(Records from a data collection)
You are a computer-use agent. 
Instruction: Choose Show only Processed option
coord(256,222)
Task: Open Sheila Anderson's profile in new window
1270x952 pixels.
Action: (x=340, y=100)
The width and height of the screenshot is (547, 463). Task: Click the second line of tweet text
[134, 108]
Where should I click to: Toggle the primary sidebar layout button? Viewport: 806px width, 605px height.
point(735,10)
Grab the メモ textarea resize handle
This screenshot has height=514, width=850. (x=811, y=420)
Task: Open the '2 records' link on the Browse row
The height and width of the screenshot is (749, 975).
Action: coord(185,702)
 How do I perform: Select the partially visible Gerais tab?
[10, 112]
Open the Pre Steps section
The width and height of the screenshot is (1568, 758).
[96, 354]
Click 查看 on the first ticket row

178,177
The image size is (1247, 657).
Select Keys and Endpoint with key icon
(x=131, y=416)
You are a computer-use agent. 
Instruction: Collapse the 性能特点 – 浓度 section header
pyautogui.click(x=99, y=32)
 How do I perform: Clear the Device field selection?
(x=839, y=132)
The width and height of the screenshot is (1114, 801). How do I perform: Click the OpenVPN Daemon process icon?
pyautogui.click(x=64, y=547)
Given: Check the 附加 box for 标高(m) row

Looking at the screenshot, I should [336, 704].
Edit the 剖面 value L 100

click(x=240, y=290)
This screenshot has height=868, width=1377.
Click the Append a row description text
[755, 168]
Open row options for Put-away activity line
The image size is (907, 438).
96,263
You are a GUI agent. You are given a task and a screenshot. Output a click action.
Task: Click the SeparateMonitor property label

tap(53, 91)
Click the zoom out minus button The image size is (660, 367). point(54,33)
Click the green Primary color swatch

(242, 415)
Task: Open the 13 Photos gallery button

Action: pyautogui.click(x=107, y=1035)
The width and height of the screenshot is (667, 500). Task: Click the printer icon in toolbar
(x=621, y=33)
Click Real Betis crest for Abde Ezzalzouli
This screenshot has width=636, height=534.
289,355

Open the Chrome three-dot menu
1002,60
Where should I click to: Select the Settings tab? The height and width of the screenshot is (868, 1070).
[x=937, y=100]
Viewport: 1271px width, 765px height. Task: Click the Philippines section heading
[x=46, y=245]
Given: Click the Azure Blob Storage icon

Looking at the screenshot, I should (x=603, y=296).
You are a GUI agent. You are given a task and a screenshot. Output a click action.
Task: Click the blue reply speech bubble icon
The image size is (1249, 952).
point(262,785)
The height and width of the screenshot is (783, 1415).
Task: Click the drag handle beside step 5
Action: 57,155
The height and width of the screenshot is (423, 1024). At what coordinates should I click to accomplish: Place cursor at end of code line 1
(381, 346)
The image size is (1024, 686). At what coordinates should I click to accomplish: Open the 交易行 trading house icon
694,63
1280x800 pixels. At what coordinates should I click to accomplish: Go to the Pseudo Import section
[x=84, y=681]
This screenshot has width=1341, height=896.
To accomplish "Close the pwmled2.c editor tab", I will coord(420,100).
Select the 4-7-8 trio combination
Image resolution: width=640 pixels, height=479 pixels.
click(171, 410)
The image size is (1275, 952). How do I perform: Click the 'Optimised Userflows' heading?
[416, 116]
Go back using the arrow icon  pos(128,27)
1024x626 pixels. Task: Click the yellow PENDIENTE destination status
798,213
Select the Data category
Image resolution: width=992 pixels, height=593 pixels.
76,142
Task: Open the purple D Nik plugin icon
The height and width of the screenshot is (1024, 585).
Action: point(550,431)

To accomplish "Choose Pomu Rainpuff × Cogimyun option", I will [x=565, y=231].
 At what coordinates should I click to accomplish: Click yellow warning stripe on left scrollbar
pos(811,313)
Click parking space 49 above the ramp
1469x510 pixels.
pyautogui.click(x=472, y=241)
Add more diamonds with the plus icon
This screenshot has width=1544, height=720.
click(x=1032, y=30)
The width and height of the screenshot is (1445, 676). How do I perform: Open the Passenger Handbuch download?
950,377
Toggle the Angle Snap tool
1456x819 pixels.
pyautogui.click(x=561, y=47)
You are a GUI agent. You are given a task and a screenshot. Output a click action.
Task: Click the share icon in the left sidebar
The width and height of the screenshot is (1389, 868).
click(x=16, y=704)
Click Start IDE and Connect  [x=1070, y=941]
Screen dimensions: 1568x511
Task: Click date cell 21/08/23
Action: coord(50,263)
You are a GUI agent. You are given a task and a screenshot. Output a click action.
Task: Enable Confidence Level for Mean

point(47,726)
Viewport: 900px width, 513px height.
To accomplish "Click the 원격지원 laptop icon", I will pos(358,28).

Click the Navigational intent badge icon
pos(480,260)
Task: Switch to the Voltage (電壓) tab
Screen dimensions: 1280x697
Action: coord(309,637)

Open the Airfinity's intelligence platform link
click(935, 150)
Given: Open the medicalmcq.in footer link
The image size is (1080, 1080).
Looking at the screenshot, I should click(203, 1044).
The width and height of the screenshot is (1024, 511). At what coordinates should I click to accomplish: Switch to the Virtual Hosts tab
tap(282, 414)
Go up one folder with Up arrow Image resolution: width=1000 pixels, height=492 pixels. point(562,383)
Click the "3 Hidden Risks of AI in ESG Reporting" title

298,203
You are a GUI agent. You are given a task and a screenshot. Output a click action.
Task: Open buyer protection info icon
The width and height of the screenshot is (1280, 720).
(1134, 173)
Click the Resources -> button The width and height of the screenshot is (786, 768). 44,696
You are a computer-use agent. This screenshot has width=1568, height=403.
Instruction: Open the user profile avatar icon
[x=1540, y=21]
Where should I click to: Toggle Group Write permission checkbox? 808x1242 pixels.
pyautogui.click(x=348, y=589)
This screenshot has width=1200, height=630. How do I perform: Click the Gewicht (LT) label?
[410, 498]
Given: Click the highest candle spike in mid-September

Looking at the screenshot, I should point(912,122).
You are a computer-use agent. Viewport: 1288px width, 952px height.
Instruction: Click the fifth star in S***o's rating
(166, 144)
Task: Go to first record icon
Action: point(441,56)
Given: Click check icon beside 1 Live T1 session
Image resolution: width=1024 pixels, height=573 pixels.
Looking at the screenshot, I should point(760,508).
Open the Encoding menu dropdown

Task instructions:
Using the entries above, give again exactly the lines from the line holding "Where should I click to: Toggle Group" through the line holding "Given: Click check". Include both end lines and nothing else.

Solution below:
Where should I click to: Toggle Group Write permission checkbox? 808x1242 pixels.
pyautogui.click(x=348, y=589)
This screenshot has width=1200, height=630. How do I perform: Click the Gewicht (LT) label?
[410, 498]
Given: Click the highest candle spike in mid-September

Looking at the screenshot, I should point(912,122).
You are a computer-use agent. Viewport: 1288px width, 952px height.
Instruction: Click the fifth star in S***o's rating
(166, 144)
Task: Go to first record icon
Action: point(441,56)
Given: Click check icon beside 1 Live T1 session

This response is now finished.